Financial Analysts of the Firm

In order to find out the costs of goods manufactured by the company, numerous factors are to be taken into consideration by the financial analysts of the firm. First and foremost, the one shall take into consideration the costs for product design per new card, and then the batch setup costs are to be considered. The next step is to consider the costs of conversions and shipping costs. This stage is followed by the consideration of the selling and administrative costs. Having calculated the amount of the financial resources that have been spent to the aforesaid expense, the next step of the financial analyst is the division of the sum into the number of the commodities produced/ batches assembled. Following this algorithm, the one easily deducts costs per item and per batch.

The business offer of Mall-Mart department store is very lucrative from the financial point of view. This market option allows the company to accrue $ 6000 in revenues (although profit shall be separately deducted). But more importantly, this scheme helps the firm to attract and possibly to retain the new customer. The sales for the previous year indicate that the number of sales of the firm’s output is significant. Therefore, the conclusion can be drawn that the manufacture of the company is in great demand among the customers. On this assumption, the offer of the prospective customer shall be undoubtedly accepted and may be defined as ‘highly desirable’ for the company.

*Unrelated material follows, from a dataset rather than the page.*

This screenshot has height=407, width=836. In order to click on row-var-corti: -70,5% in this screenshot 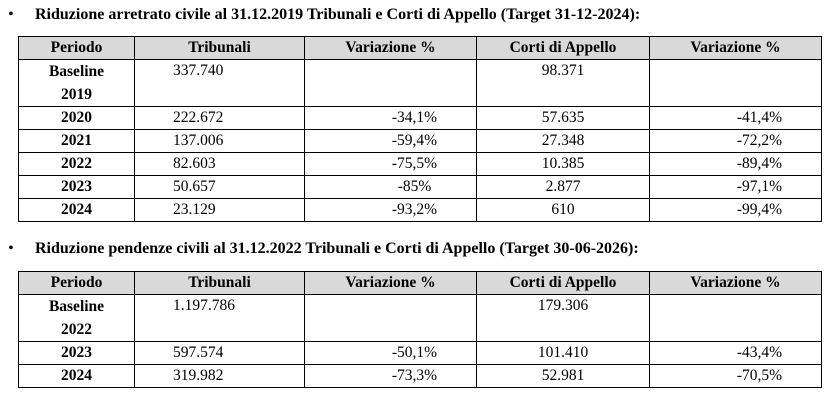, I will do `click(736, 376)`.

The difference in calculations between the groups A and B is that in the first model, the one shall not considered prospective future sales in order to define the attractiveness of the possible transaction. Besides, in the second case the necessity to finance the product design and production mastering is absent, due to the fact that previous successful patterns have already been elaborated and financed.

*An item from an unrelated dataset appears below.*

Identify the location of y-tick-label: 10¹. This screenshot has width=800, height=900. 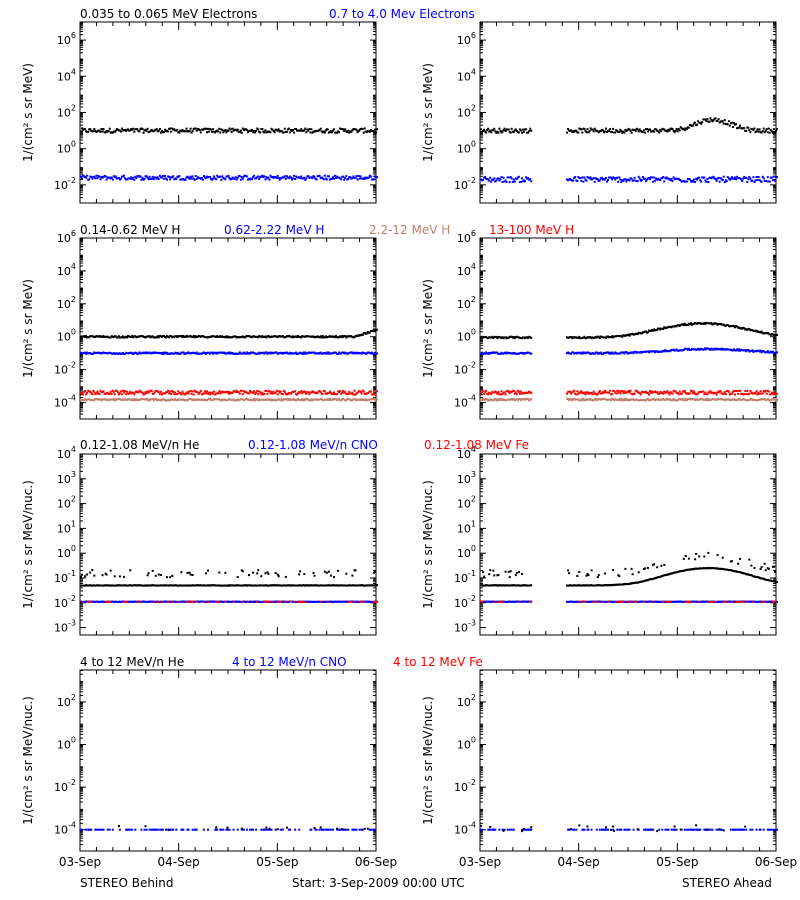
(66, 527).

Obviously, the most reasonable marketing decision will be the option to increase the production of the new commodities, Lion Tamer, while not completely abstaining from the production of the Bear Detectors. The fact that the production of the one unit of Bear Detector requires 2 hours of assemblage and Lion Tamer require only 1 fabrication hour and half an hour of the manual labor is the decisive factor, although the costs for the manual labor shall be considered. Overall, the previous accounting year indicated that the gross profit accrued by the Lion Tamer was more than 60% bigger than the profits brought by the sales of Bear Detectors.

The main peculiarities are that the production of the Lion Tamer require a portion of manual labor, this production is less time-consuming and is in greater demand among the customers. Besides, it must be particularly accentuated that the major competitor of the area is likely to file for a bankruptcy soon. The comparative analysis of the costs of goods indicates that the production of Beat Detectors is more costly while being less profitable for the company. ($ 530 000 of the expenses incurred by the Beat Detectors in contrast with the $ 81 000 associated with the manufacture of Lion Tamer items).

Therefore, the conclusion is twofold. Although, in order to increase profits it seems to be reasonable to cease the production of the Bear Detectors entirely, the supply of the Lion Tamer items has not already proved it’s stability in demand. Moreover, the labor costs are volatile in their nature and shall be permanently considered. If the labor costs increase, the profitable project may easily turn into the losing one. Therefore, the most advisable option for the Board of Directors is the decrease in the production of Bear Detectors (but not the total cancellation of the project) and the experimental increase in the production and sales of the Lion Tamer.